My mom helped my brother apply for disability today at the Social Security office. Fingers crossed. I have to buy him a short term health insurance policy so that he can continue his treatment after mom's insurance can no longer support him after next month.
Wednesday is my birthday and my sister and mom where talking about what I wanted to to do. I just sat there and nodded. I really don't care about my birthday or anything at all anymore. If I had to pick what I wanted to do I could choose to just stay in bed and sleep the entire day. Instead I'll probably go over to my sister's house this weekend and celebrate and hope I don't have a panic attack. I wish they knew how sad I've been for the past 5 years.
Just had an amazing ten days in Illinois with my girlfriend. Now everything has gone back to "normal" now that I'm home again and I feel like I've aged 20 years in the last two days. I had a pretty bad summer and was on the brink of suicide for months but held on because I knew I was going to see her at the end of the summer. I'm glad I made it because that was the first time I was happy in so long. It also reminded me how much I fucking hate Maryland and the "support" system I have here. I want to get out but I can't afford to move and feel like I'm going to be stuck here forever. I feel like a totally different person here. A cynical, suicidal jerk who sees no light at the end of the tunnel and wants to be put out of his misery.
I feel like I should be a lot happier than I am and I think the source of my unfulfillment comes from a desire to accelerate my life and be farther along than I am. I need to learn patience and I can't.
I had a really great day. I got great news. I lost a couple monkeys on my back. I feel like maybe I can finally get some decent sleep. I'm only asking 5-6 hours, nothing crazy. I ate a lot of good food that did not fit into my health plan and I don't hate myself for it. I just feel lighter and more free (freeer..not a word I don't think?).❤️
I just got off work so I'm tired and at first I thought you lost literal monkeys and I was gonna be like omg that sounds like an awful day actually?! Good to know they were metaphorical!
About two months into taking Prozac now. Fully convinced that I'll have headaches from it until I change to a new medicine. Excedrin isn't helping as much as it should. But I feel a lot better mentally, so I'm not sure what to do. :/
I've made it a rule to never cry on my birthday. I failed this year. Ive never felt so empty, alone, and useless.
Tell your doc exactly what you posted here. It's working but you're having issues with this side effect. Hey. Come join us in the A1 thread. The world's complicated relationship with it has united us all.
I have a friend making preparations for suicide right now. Like, actually mailing people her stuff. She lives several states away. One of our mutual friends called an emergency skype call to figure out what to do. I only have experience with the aftermath of something like this... never prevention. I don't know what to do and I'm freaking out. I think I mentioned her a few weeks ago when I had a panic attack - her boyfriend killed himself a year ago today. She says he was her soulmate. She's felt hopeless and broken since then. Fuck. I'm terrified and I don't know what to do. Living so far away makes life so much harder in these situations. Spoiler for sh trigger.

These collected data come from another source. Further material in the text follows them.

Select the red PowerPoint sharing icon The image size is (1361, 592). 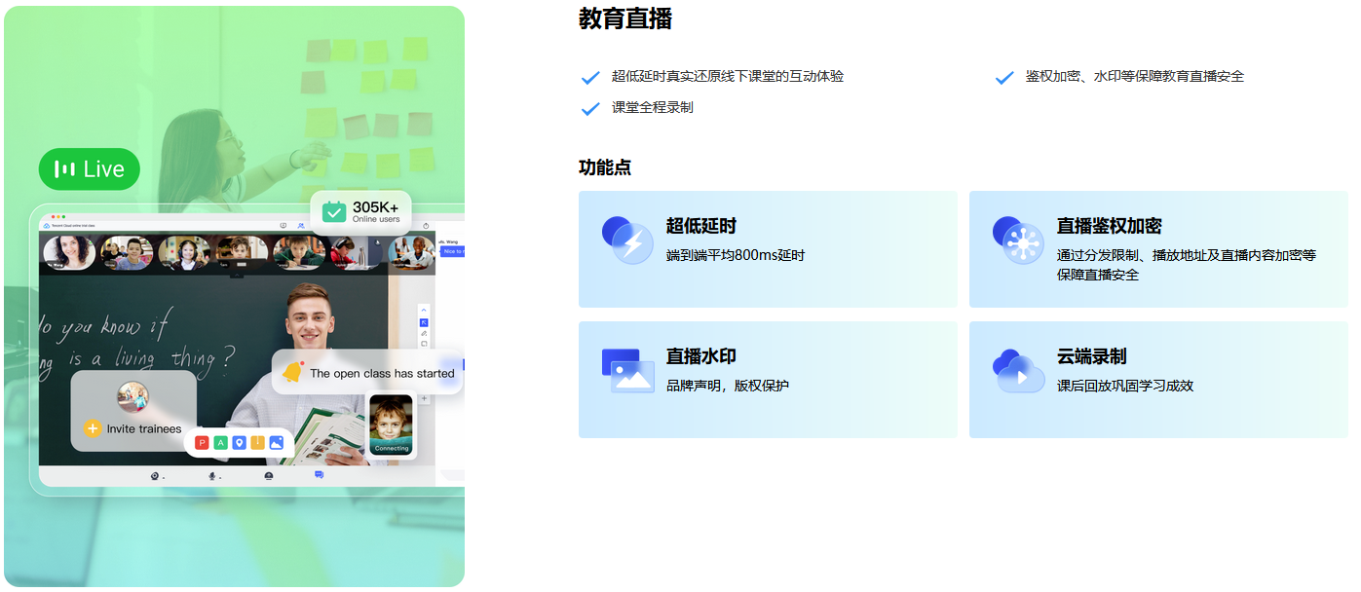[202, 442]
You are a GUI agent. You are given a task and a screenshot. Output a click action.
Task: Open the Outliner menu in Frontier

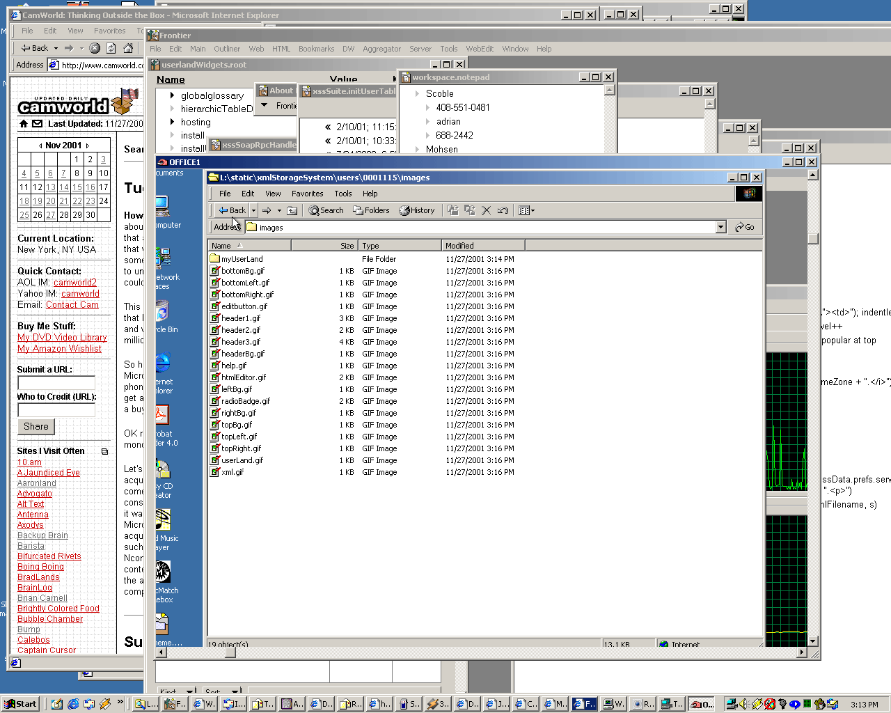[x=226, y=49]
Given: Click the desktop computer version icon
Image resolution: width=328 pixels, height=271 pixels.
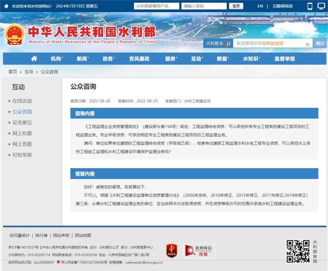Looking at the screenshot, I should tap(321, 6).
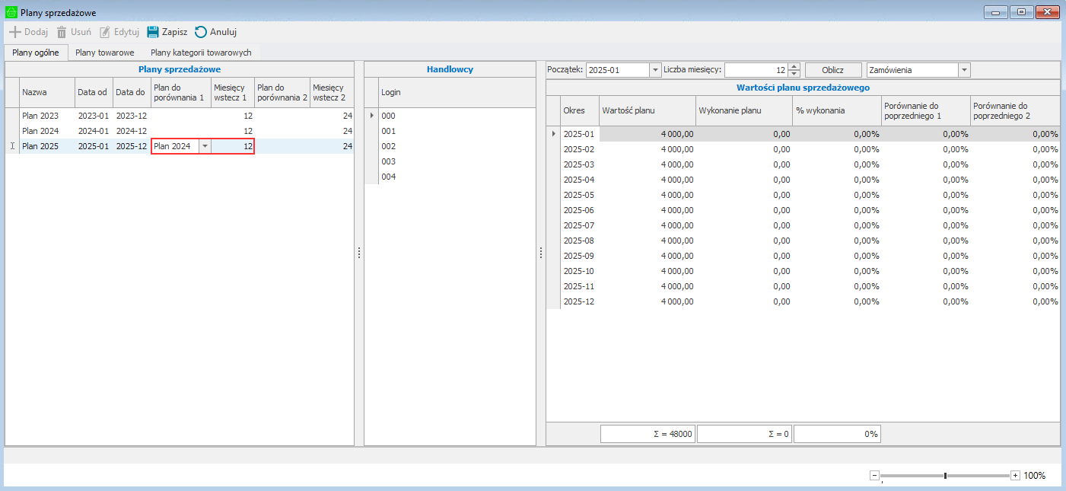Expand the Zamówienia dropdown
The height and width of the screenshot is (491, 1066).
[x=964, y=70]
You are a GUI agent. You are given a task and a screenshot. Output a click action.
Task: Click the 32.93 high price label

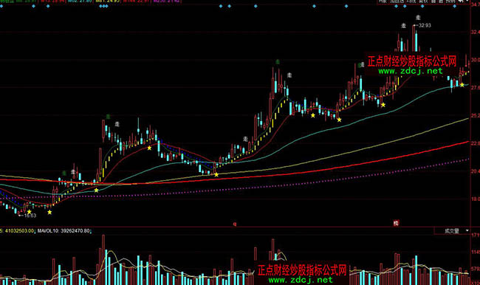(x=425, y=25)
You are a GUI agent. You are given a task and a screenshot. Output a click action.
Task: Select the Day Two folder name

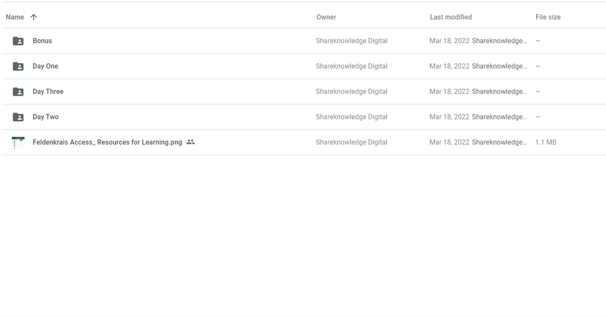(45, 117)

The last 3 weeks had been a disaster for me, I completely avoided internet and met people. Actually that was the reason why I didn't log in lately, it's getting better and right now I'm planning to seek for medical help.
Hope you and your friend are both alright.. I've been in a similar situation before, and I've found little more terrifying than losing a friend in that way. Sending love your way
Thank you - we are still working through it. I'm waiting on news from a friend who was going over to talk her into checking in to a facility.
Question for anyone who tapered off meds and ended up feeling better: what were you taking and how did you go about it (don't answer if you don't want to of course)? I'm also thinking about going off meds at some point and have no idea if it is a good idea and my doctors seem a bit unsure as well, the success of it seems to vary based on several factors. But it sure would be wonderful to feel how i did before being on this stuff, so groggy/sleepy/etc.
Yeah that's the only change I've made recently. I'm relieved but also really worried about how long it will last
Yesterday my mom was saying she used to buy me "happy" books when I was younger because she was concerned about the "dark path" I was on. She said "Any mom would be concerned. You were into wizards and stuff!" I read Harry Potter like millions of other kids!! She's not even religious or anything, but she has this idea of what's "normal." I always gravitated towards scary movies and what she perceived as "darker" music and different clothes and I think that's not what she envisioned her child to be like. When I was younger I asked her if she'd rather I acted/dressed differently and she was pretty upfront about it. Sometimes I think it's cause I remind her of my dad and she hates seeing that in me. It doesn't really bother me now as it did when I was younger, but it's just another one of those things looming over our relationship.
I was on Abilify for Bipolar. As you say, I was groggy, sleepy and just felt like a bit of a zombie. I was on it for about a year, I put on so much weight, and just did not feel like myself. I stopped it cold turkey. I had a scary manic episode, but once I got passed that, I started to feel normal again. I try to keep to a pretty strict regimen of exercise and sleep during the week, and ridiculous nights out with my friends at the weekend, which has really helped. Excercise especially has been my life saver.